Lewis Hamilton beaten to pole by Nico Rosberg in Monaco
Nico Rosberg beat Mercedes team-mate Lewis Hamilton to pole position at the Monaco Grand Prix in controversial circumstances.
The German was quickest on their first runs in final qualifying but then went off at the Mirabeau corner and the caution flags meant Hamilton could not improve.
Race officials cleared Rosberg following an investigation.
Daniel Ricciardo beat Red Bull team-mate Sebastian Vettel to third place.
Red Bull had appeared as if they might challenge Mercedes for pole in Monaco, where their power deficit from their Renault engine does not have as big an impact as at most tracks.
But Ricciardo was 0.395 seconds off Rosberg's pole time.
Instead, it was left to the Mercedes drivers to battle for pole, and Hamilton was clearly unhappy about the way the fight was resolved.
Rosberg was quicker than Hamilton by 0.059secs on the first runs in final qualifying but on his final attempt the German was more than 0.1secs down on his previous best at the first split, which is just after Casino Square, the corner before Mirabeau.
Hamilton was very slightly faster than his own previous lap in that same sector on his final lap, but had to back off because of the waved yellow caution flags that resulted from Rosberg's incident.
Rosberg said: "I just locked up. I thought I was going to hit the tyre wall. I knew I had a banker [lap] so I just tried to push that little bit more and went over the edge."
"Of course I'm sorry for Lewis. I didn't know exactly where he was but once I was reversing I did see he was coming up. Of course that's not great, but that's the way it is."
Hamilton, practically monosyllabic in the post-qualifying news conference, looked extremely unhappy.
"It happens and that was that," he said, adding he was "on target" to get pole before the incident.
"Yeah, it's ironic," he said, in reference to Rosberg taking pole having brought out the yellow flags which forced Hamilton to back off on his fastest lap. "It was OK, I was up a couple of tenths [on my lap]."
The controversy will add spice to the already growing tension in the championship battle between the Mercedes drivers, and makes their battle for victory in Sunday's race a fascinating prospect.
The incident brought back memories of the 2006 Monaco race, when Michael Schumacher deliberately parked his car at Rascasse to prevent Alonso from beating him to pole.
Of the tension between the Mercedes drivers, Ricciardo told BBC Radio 5 live: "I thought I'd be the miserable one in the presser... it was a bit awkward."
Ricciardo was 0.163secs quicker than team-mate Vettel.
The Australian said he hoped to be closer to the Mercedes but made a mistake at Turn Eight, almost losing the rear of the car.
Ferrari's Fernando Alonso was fifth, ahead of team-mate Raikkonen by 0.703secs. Toro Rosso's Jean-Eric Vergne was seventh.

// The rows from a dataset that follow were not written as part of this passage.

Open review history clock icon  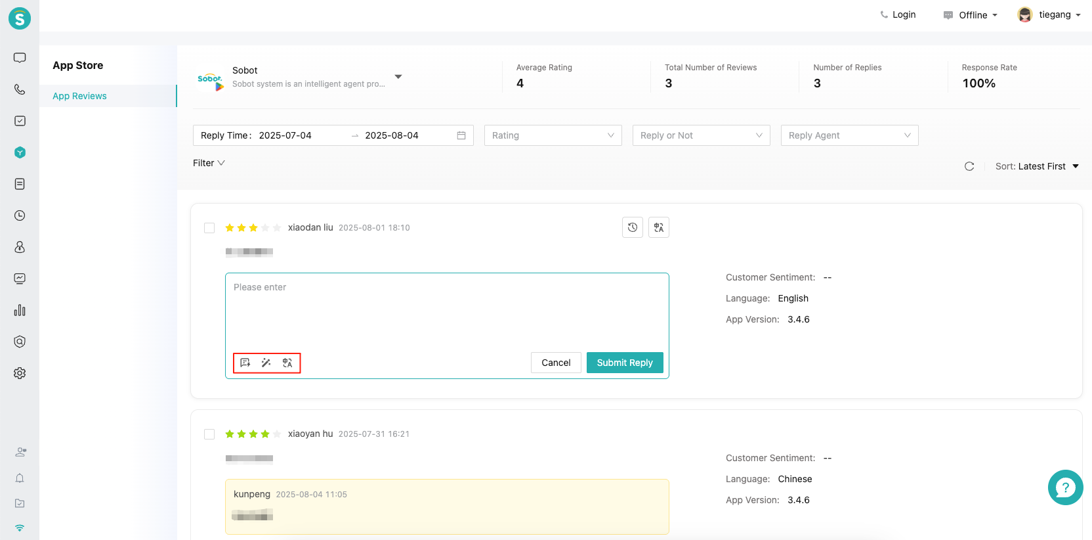pos(632,227)
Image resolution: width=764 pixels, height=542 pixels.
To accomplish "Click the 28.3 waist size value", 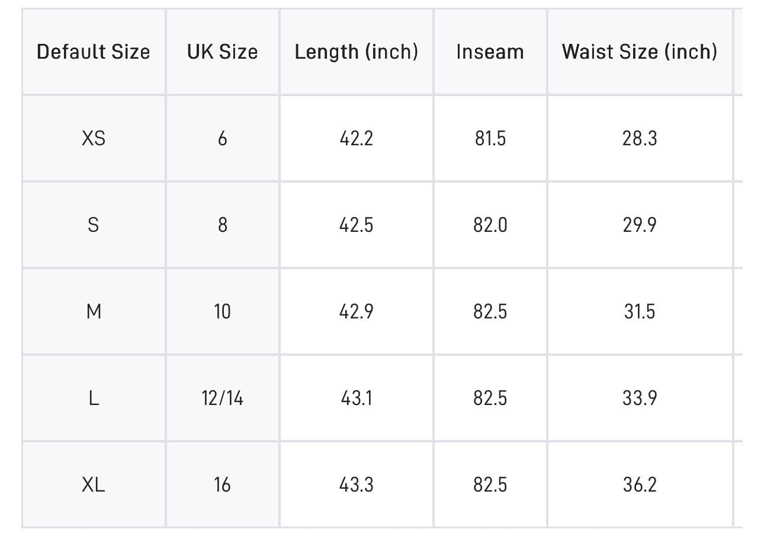I will coord(640,139).
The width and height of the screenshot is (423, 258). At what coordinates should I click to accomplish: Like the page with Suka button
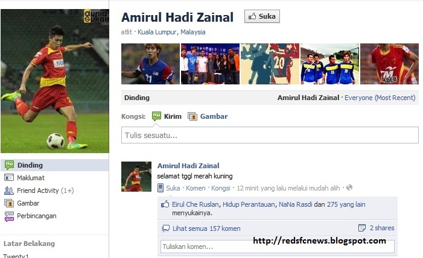(x=262, y=16)
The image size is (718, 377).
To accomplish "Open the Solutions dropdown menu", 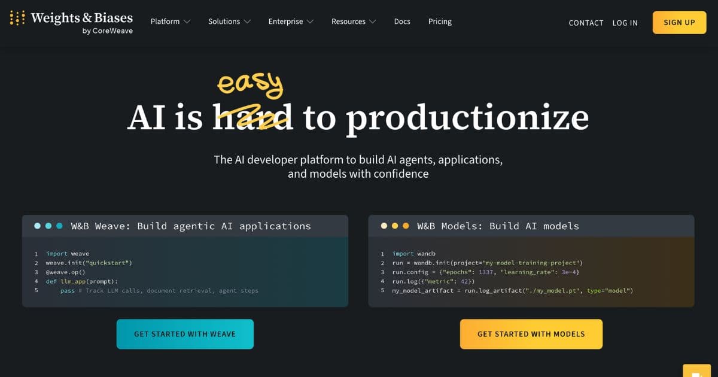I will coord(229,22).
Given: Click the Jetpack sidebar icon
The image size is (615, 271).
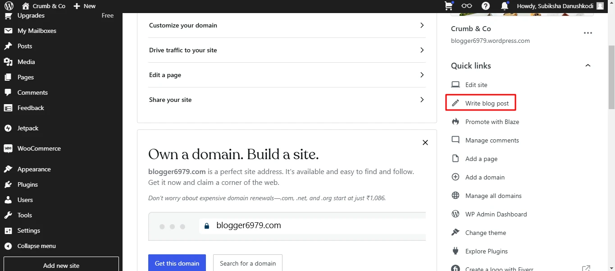Looking at the screenshot, I should 8,129.
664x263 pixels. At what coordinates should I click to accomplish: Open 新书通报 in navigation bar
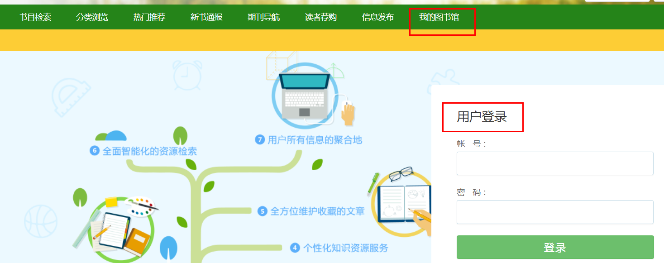point(206,17)
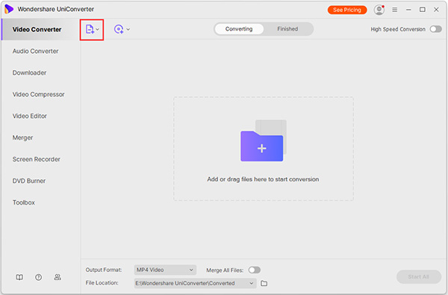The image size is (448, 295).
Task: Click the Load DVD disc icon
Action: 119,29
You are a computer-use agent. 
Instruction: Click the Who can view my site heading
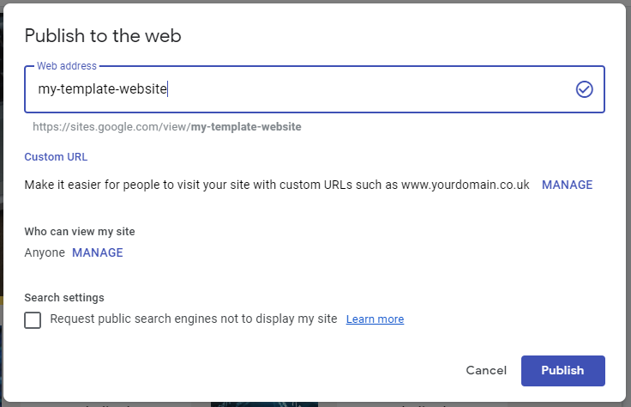(x=80, y=232)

Kevin Magnussen took an impressive eighth for McLaren on his Monaco debut, comfortably beating team-mate Jenson Button, who was knocked out in the second session and will line up 12th.
Toro Rosso's Daniil Kvyat and Force India's Sergio Perez completed the top 10, with the second Force India of Nico Hulkenberg 11th.
Williams driver Felipe Massa was unable to take part in the second session despite making it through in 12th place following an incident with Caterham's Marcus Ericsson.
Massa moved over at Mirabeau to let the Swede through, but Ericsson went in too fast and hit the Brazilian, taking both cars into the barriers.
Williams were unable to get the car back to the pits in time for the second part of qualifying.
Massa's team-mate Valtteri Bottas was 13th.
The stewards later ruled that Ericsson will start the race from the pit lane for causing the crash.